Dataset entries
++++++++++
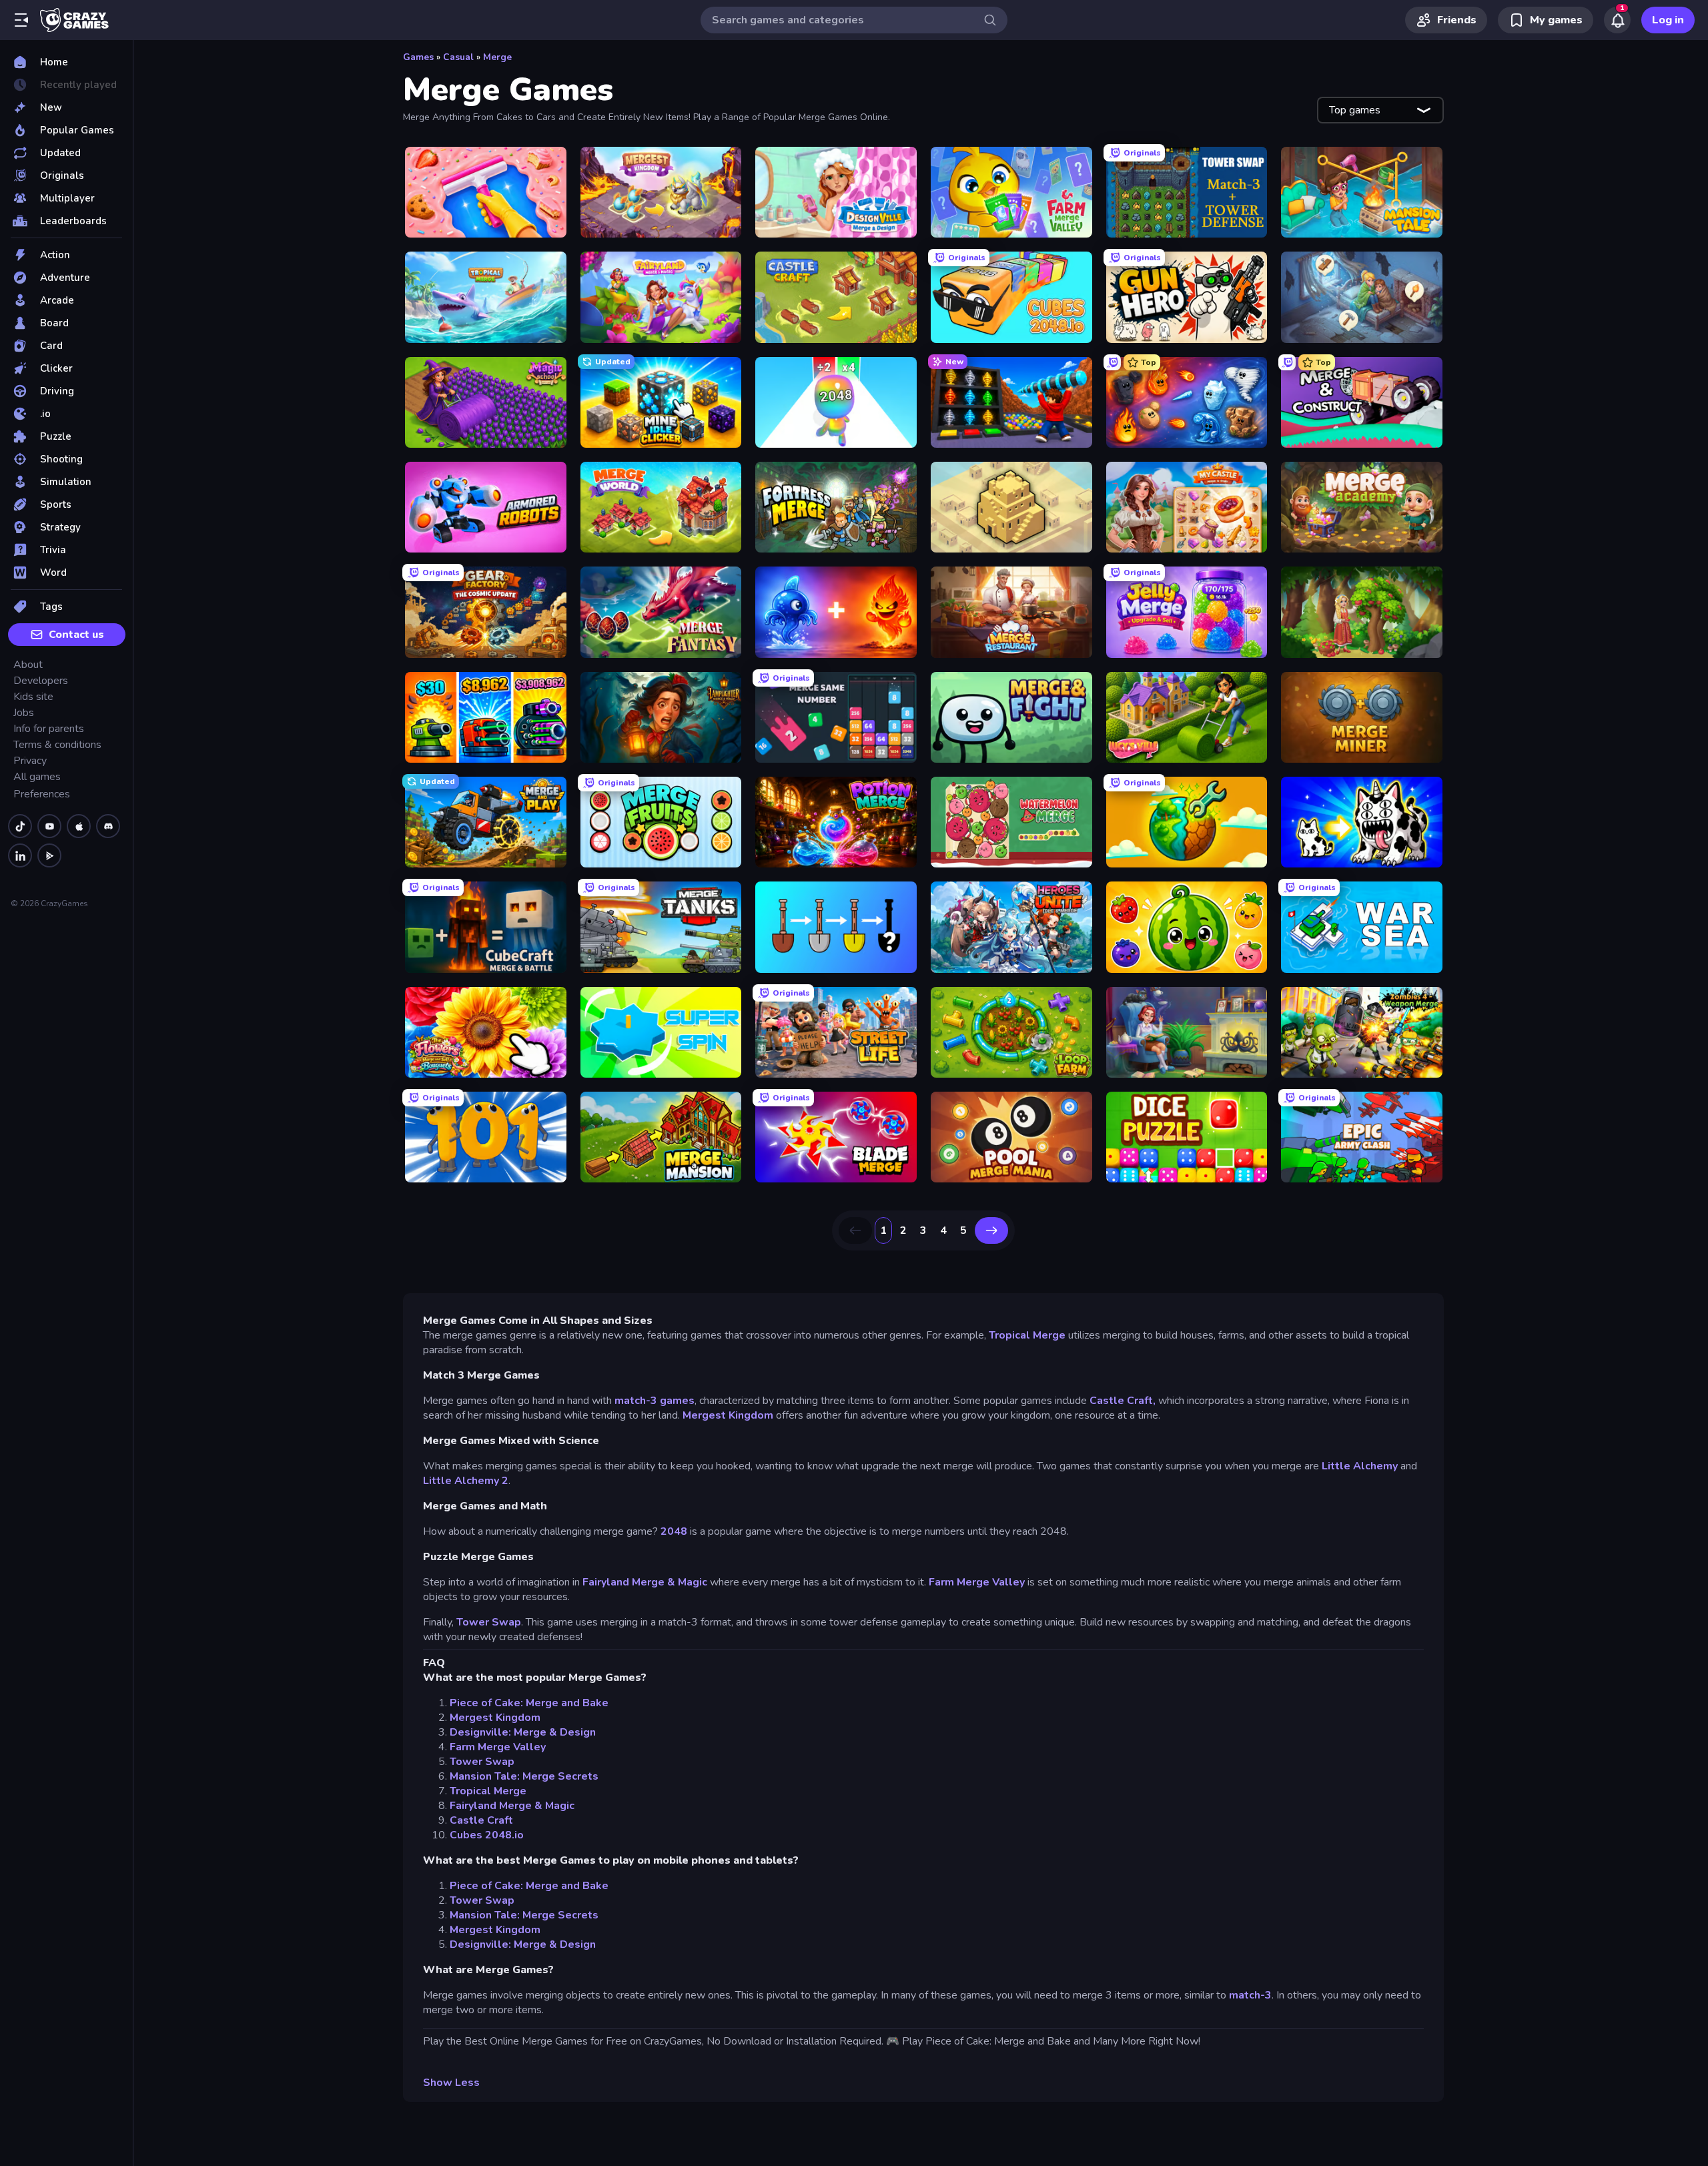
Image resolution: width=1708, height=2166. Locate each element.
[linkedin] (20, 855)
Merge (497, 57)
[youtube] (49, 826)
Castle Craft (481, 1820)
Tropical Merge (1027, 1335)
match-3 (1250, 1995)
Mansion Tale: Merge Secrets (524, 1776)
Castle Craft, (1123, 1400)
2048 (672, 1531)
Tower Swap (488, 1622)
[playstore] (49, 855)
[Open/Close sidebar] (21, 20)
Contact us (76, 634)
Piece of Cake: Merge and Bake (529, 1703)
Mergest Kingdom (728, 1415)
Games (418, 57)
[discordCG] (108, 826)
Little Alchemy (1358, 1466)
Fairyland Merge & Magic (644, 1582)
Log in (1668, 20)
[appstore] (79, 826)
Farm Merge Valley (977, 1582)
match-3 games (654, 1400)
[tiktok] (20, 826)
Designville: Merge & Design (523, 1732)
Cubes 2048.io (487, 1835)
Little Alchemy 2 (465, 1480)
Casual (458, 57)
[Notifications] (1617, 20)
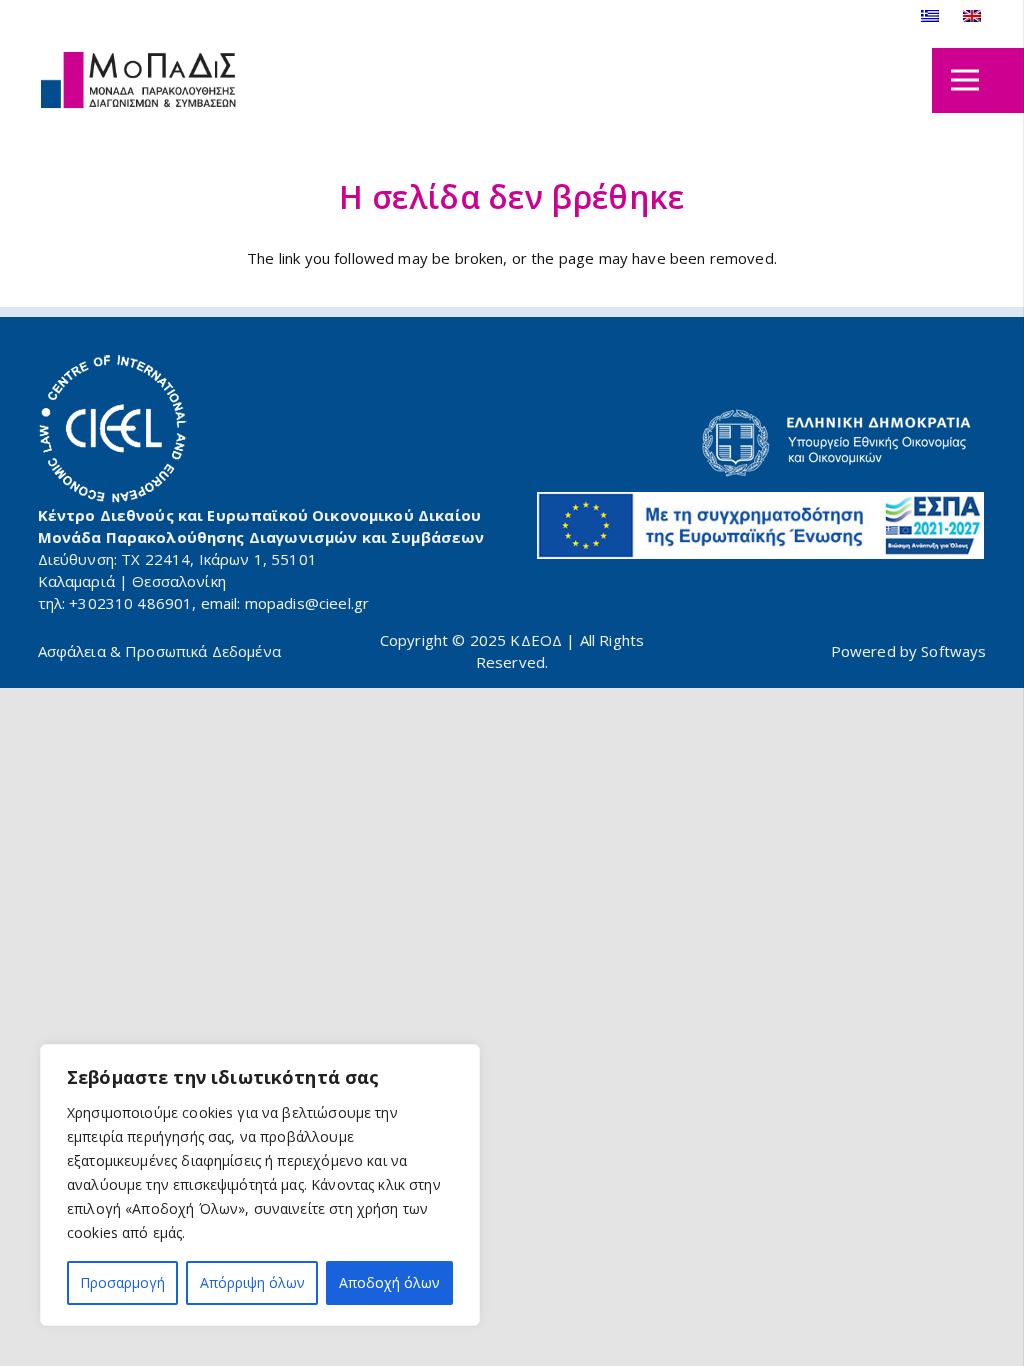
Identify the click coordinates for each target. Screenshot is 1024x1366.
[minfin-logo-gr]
++++++++++
Leave the pictures out and output all of the data verbatim.

Solved exercise
Image resolution: width=1708, height=2166. Locate each element.
[linkedin] (20, 855)
Merge (497, 57)
[youtube] (49, 826)
Castle Craft (481, 1820)
Tropical Merge (1027, 1335)
match-3 (1250, 1995)
Mansion Tale: Merge Secrets (524, 1776)
Castle Craft, (1123, 1400)
2048 (672, 1531)
Tower Swap (488, 1622)
[playstore] (49, 855)
[Open/Close sidebar] (21, 20)
Contact us (76, 634)
Piece of Cake: Merge and Bake (529, 1703)
Mergest Kingdom (728, 1415)
Games (418, 57)
[discordCG] (108, 826)
Little Alchemy (1358, 1466)
Fairyland Merge & Magic (644, 1582)
Log in (1668, 20)
[appstore] (79, 826)
Farm Merge Valley (977, 1582)
match-3 games (654, 1400)
[tiktok] (20, 826)
Designville: Merge & Design (523, 1732)
Cubes 2048.io (487, 1835)
Little Alchemy 2 (465, 1480)
Casual (458, 57)
[Notifications] (1617, 20)
Identify the click coordinates for each target. Screenshot is 1024x1366.
[minfin-logo-gr]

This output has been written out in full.